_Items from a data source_
+ + + + +

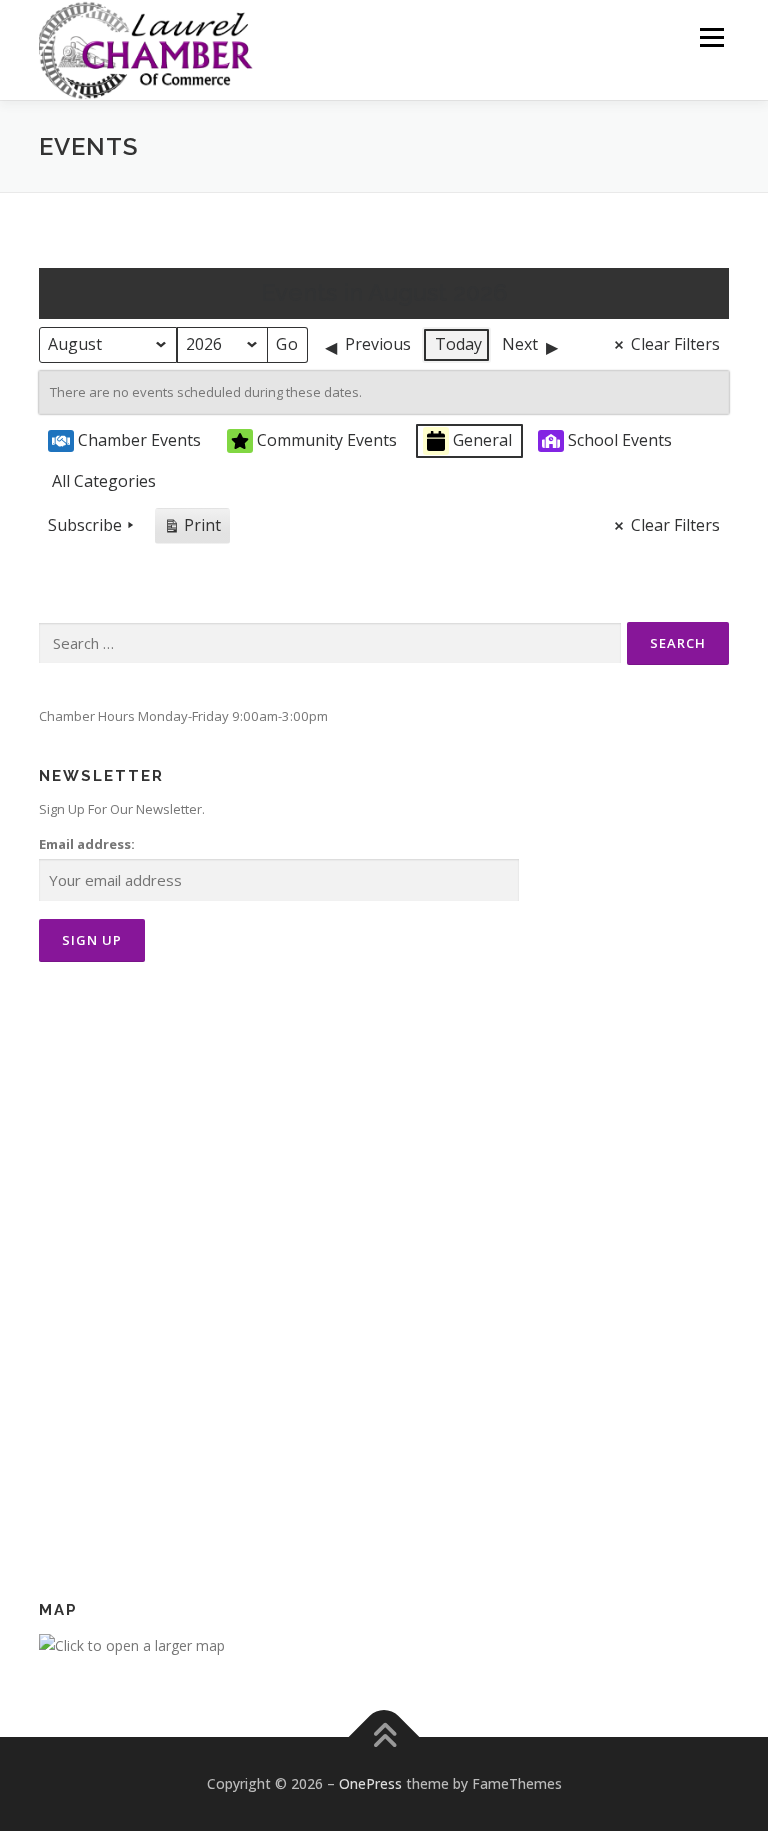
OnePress (370, 1783)
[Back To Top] (384, 1737)
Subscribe (85, 525)
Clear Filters (675, 344)
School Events (620, 440)
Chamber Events (139, 440)
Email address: (87, 844)
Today (458, 344)
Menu (711, 37)
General (482, 440)
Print (192, 529)
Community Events (327, 440)
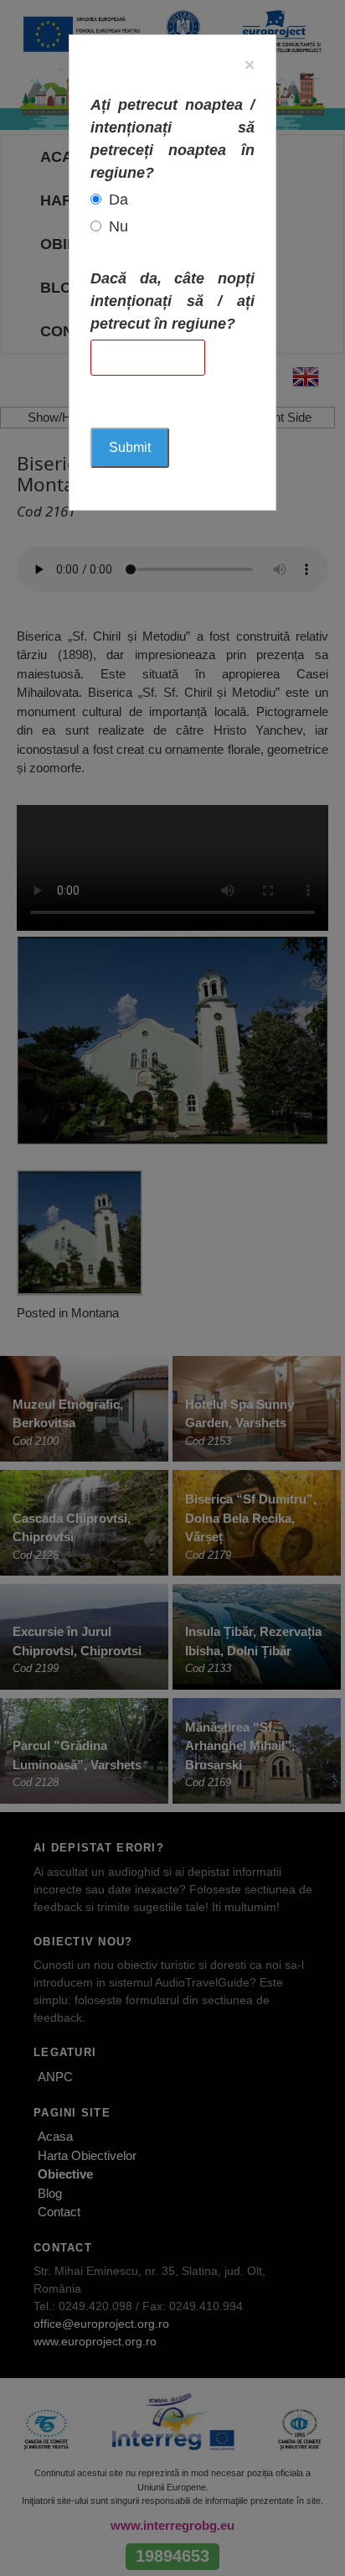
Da (118, 199)
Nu (118, 226)
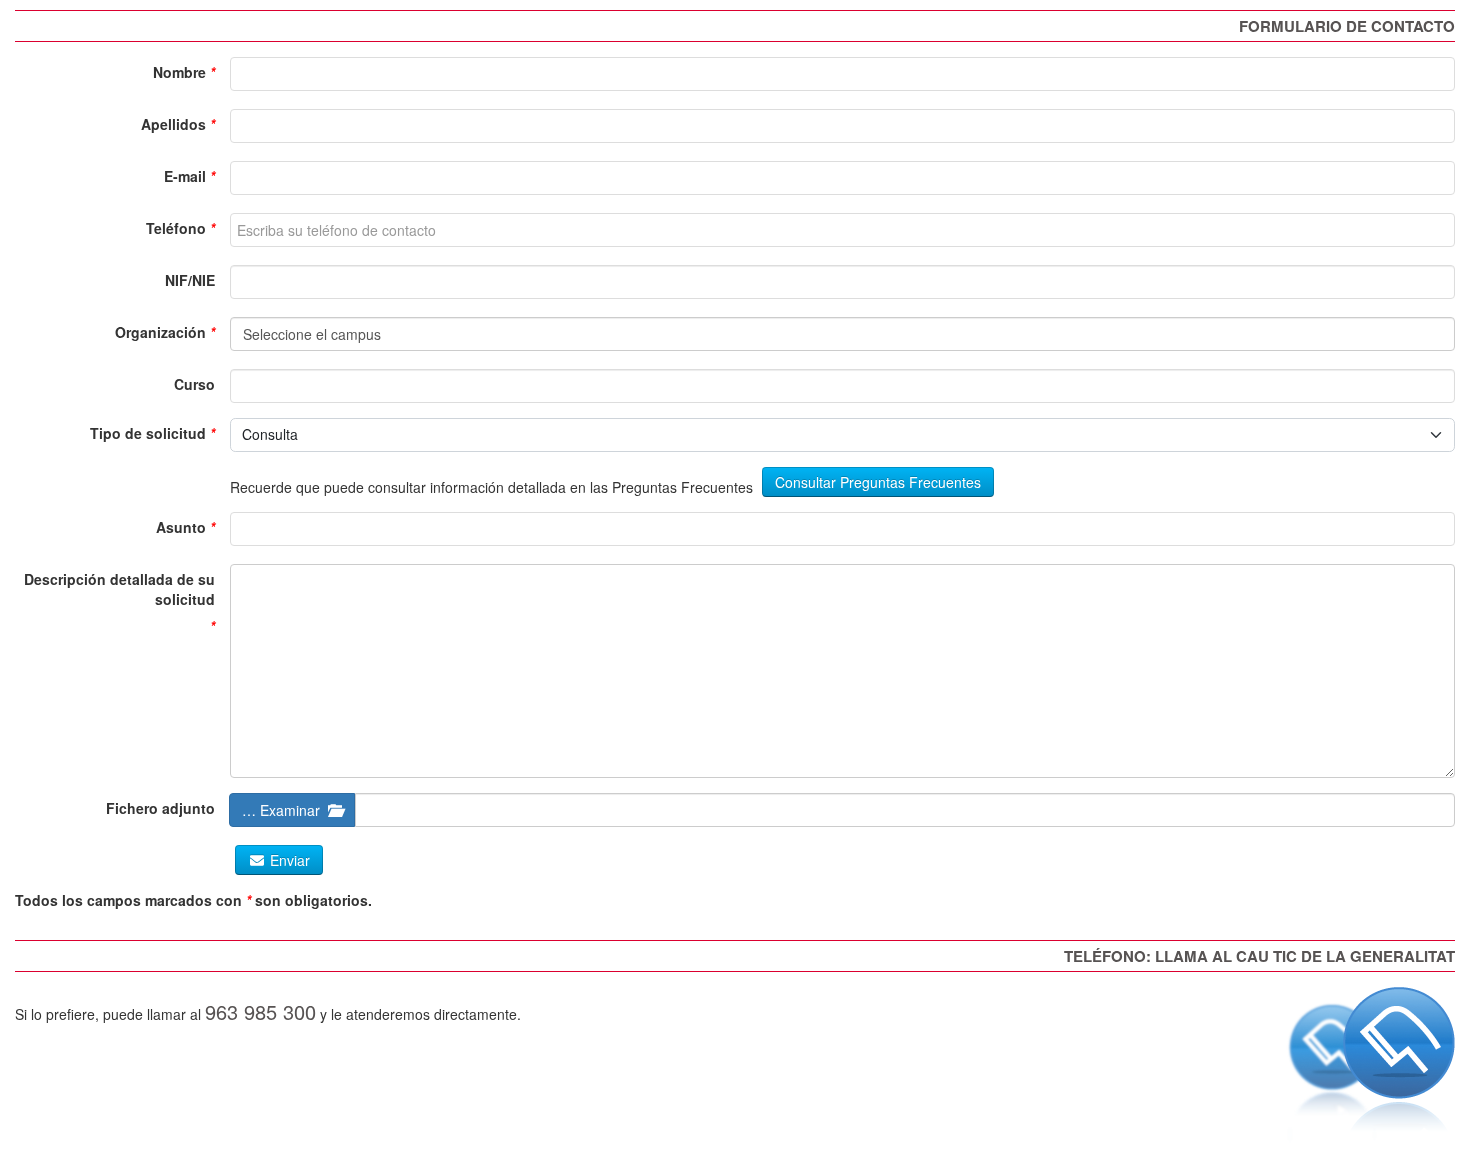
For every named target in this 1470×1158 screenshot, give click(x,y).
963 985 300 (260, 1011)
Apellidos (173, 124)
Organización (160, 332)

+ + + + +

_AIM OF THE EXERCISE_
Leave out the pictures and return the rest of the records exactly.

_FINAL ANSWER_
OnePress (370, 1783)
[Back To Top] (384, 1737)
Subscribe (85, 525)
Clear Filters (675, 344)
School Events (620, 440)
Chamber Events (139, 440)
Email address: (87, 844)
Today (458, 344)
Menu (711, 37)
General (482, 440)
Print (192, 529)
Community Events (327, 440)
Da (118, 199)
Nu (118, 226)
For every named target in this 1470×1158 screenshot, give click(x,y).
963 985 300 (260, 1011)
Apellidos (173, 124)
Organización (160, 332)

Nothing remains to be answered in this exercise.